Looking back at this question after 6 months, I feel I can clarify the doubts of my younger self. I hope this would be helpful to people who stumble upon it.
Yes, It is true that in multiprocessing module, each process has a separate GIL and there are no caveats to it. But the understanding of the runtime and GIL is flawed in the question which needs to be corrected.
I will clear the doubts/ answer the questions with a series of statements.
- Python code is ran (compiled to Cpython bytecode and then this bytecode interpreted) by CPython virtual machine. This is what constitutes the python runtime.
- When we create a new process, an entire new python virtual machine is launched (which we call the python process) with the stack and the heap memory.
- Yes this is a costly process but not too costly. Because python virtual machine is piece of C code precompiled to machine code. To put in perspective, the reason that in java they do not use multiprocessing is that it will create multiple JVMs which would be terrible as JVM needs a lot of memory and also, JVM is not precompiled machine code like CPython.
- GIL is just a piece of code within the python virtual machine which lets the CPython interpreter execute only one line of CPython bytecode (or one instruction) at a time. So, all questions related to GIL creation and cost are dumb.
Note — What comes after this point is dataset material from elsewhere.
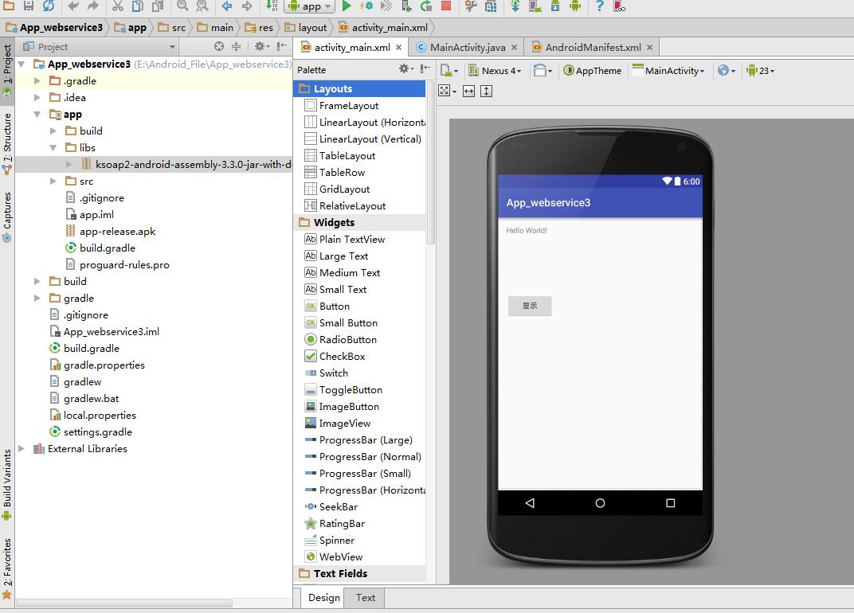This screenshot has height=613, width=854.
Task: Select CheckBox widget in the Palette
Action: coord(342,357)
Basically the intention was to ask about CPython Virtual Machine.
- Can I relate 1 GIL to 1 CPU core? : Better to ask if 1 Python process can be related to 1 CPU core? : No. That's Kernel's job to decide what core the process is running (and which will keep changing from time to time and the process would have no control over it). The only thing is that at any give point of time, one python process cannot be running on multiple cores and one python process will execute only one instruction in CPython bytecode (due to the GIL).
What's copied in cores and how the OS tries to keep a process hold the Core it is working on is a separate ans very deep topic in itself.
The final question is a subjective one but with all this understanding, it's basically a cost to benefit ratio that may vary from program to program and might depend on how CPU intensive a process is and how many cores does the machine has etc. So that cannot be generalised.